Everything is bigger since Alchemy, and even the Brothers In Arms tour, with nine guys now onstage. As he did on the album they were supporting, Paul Franklin adds prominent pedal steel throughout. This is noticeable right away, where “Calling Elvis” is stretched out to ten minutes. New drummer Chris Whitten, fresh from Paul McCartney’s world tour, pounds the skins. Twenty minutes are given over to “Romeo And Juliet” and “Private Investigations”, which of course had already been on Alchemy and not necessarily enhanced here. Everything else comes from the last two albums, and all are crowd-pleasers, but here they’re mostly longer with more guitar solos and interplay, some of which is intriguing and some of which is noodling. A song like “You And Your Friend” can set a mood on a home stereo, but pretty much plods in an arena.
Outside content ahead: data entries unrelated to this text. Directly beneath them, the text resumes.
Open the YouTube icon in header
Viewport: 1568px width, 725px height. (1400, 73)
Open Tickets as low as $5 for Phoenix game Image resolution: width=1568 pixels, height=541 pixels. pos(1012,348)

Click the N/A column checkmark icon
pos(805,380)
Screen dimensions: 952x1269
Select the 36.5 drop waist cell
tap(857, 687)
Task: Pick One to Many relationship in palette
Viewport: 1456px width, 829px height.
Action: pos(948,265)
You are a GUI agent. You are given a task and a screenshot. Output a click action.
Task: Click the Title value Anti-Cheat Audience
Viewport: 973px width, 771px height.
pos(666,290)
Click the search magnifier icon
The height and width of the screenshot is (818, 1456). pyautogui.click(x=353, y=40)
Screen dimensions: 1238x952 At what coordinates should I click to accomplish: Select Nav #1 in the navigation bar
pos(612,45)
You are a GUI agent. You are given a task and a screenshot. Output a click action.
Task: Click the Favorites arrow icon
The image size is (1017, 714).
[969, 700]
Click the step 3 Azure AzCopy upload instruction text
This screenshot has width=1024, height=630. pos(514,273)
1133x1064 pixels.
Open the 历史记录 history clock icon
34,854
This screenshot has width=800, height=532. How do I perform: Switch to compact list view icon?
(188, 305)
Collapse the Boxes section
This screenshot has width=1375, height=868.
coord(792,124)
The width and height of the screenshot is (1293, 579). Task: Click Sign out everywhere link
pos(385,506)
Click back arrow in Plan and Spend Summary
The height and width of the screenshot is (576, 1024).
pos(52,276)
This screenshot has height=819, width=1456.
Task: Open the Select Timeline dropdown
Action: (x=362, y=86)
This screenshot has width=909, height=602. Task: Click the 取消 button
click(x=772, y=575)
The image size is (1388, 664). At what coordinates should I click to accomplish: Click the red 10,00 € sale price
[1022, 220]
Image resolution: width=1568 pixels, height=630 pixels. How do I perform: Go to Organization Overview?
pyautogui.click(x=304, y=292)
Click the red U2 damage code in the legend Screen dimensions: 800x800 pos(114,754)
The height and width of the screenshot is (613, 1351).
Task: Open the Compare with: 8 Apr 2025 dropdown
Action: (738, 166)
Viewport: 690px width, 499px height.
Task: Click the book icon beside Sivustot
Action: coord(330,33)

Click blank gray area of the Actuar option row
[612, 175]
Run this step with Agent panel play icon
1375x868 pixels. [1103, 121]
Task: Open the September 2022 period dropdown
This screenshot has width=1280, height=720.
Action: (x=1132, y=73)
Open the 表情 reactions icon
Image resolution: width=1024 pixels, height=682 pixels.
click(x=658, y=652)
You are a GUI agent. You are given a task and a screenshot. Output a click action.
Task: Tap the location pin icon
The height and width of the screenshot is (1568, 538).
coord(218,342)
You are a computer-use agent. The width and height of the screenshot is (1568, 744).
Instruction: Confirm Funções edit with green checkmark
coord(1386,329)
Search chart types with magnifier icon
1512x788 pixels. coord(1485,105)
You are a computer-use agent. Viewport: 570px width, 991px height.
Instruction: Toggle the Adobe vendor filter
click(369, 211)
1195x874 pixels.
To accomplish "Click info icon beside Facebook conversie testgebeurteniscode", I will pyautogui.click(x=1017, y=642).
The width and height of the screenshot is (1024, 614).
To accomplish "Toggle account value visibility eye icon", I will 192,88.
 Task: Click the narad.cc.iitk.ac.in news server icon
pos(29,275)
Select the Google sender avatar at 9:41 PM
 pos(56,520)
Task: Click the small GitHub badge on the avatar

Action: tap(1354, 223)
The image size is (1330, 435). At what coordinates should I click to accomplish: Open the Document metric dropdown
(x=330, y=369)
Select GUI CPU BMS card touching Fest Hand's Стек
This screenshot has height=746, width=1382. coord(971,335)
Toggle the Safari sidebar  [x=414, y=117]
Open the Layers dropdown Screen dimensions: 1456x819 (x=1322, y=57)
That said, the closing “Brothers In Arms” is positively majestic and moving.
In the UK where such things were more common, “Your Latest Trick” was released as a single, promoted as the Encores EP, sporting a hot pink photo negative of the On The Night cover, bolstered by three songs that weren’t on the album: “The Bug” (which actually came earlier in the set), and familiar Alchemy favorites “Solid Rock”, and “Local Hero—Wild Theme”. Some thirty years later, the Live 1978-1992 box set expanded the original album to two discs, adding three more lengthy repeats from Alchemy as well as another “Two Young Lovers”, two songs from On Every Street, but most interestingly, the ultra-rare “I Think I Love You Too Much”, which was performed at Knebworth in 1990 with guest Eric Clapton, and covered that year on an album by blind blues phenom Jeff Healey. (The Encores EP was repeated on its own.)
Just how far the band had come—or sunk, depending on your point of view—was soon underscored by the excellent and very welcome Live At The BBC. This late-century surprise combined a 1978 radio appearance by the initial quartet playing six songs from the first album, plus the rarity “What’s The Matter Baby”, cowritten with brother David Knopfler, and which sounds like a blueprint for “Lady Writer”. Fleshing out the disc is a 1980 TV performance of “Tunnel Of Love”, complete with both intros as eventually heard on Alchemy, that is worth the twelve minutes even after Mark’s guitar has gone way out of tune. Even with the addition of keyboards, they were very tight.